Charest finance son compromis avec le PQ en taxant les banques et les pétrolières

Antoine Robitaille   2 juin 2007  Québec
Mario Dumont
Mario Dumont
Québec — La crise budgétaire est terminée à Québec et la possibilité d'élections estivales hâtives est définitivement évitée. Le gouvernement Charest, minoritaire, s'est maintenu au pouvoir puisque son budget 2007-08, controversé, a été modifié et finalement adopté vers 12h20 hier par 46 votes en faveur contre 44 (les libéraux n'ont pu compter sur le vote de Lawrence Bergman, opéré récemment, et Michel Bissonnet, président de l'Assemblée). «À la prochaine!», a lancé le porte-parole adéquiste Gilles Taillon à l'issue du vote, lançant un regard plein de défi à ses vis-à-vis libéraux. Le chef de l'ADQ, Mario Dumont, s'est toutefois retrouvé sur la défensive en raison de son absence du parlement, jeudi soir, alors que le gouvernement et les parlementaires péquistes tentaient d'éviter des élections estivales.

Ainsi, comme elle l'avait promis jeudi soir, l'aile parlementaire du Parti québécois n'a délégué en Chambre que trois de ses élus — sur 36 — pour rejeter le budget libéral, de concert avec les 41 adéquistes: le chef du deuxième groupe d'opposition, François Gendron, le critique en matière de finances, François Legault, et la leader Diane Lemieux.

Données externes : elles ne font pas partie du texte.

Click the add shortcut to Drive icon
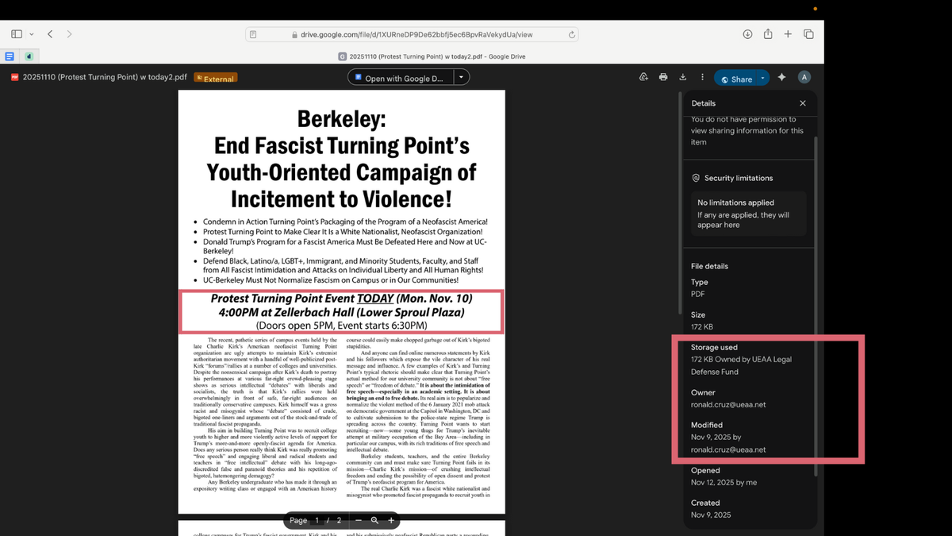pos(643,76)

En contrepartie du geste salvateur des péquistes, Jean Charest a fait pour 111 millions de dollars de concessions au PQ, concessions qu'il a choisi de financer en frappant l'imaginaire populaire: il imposera davantage les pétrolières et les institutions financières, entreprises lucratives s'il en est. Plus précisément, il mettra en vigueur deux ans à l'avance une hausse de 2 % de leur impôt, passé dès hier de 9,9 % à 11,9 %. (Elle est à 14 % en Ontario, a souligné la ministre.)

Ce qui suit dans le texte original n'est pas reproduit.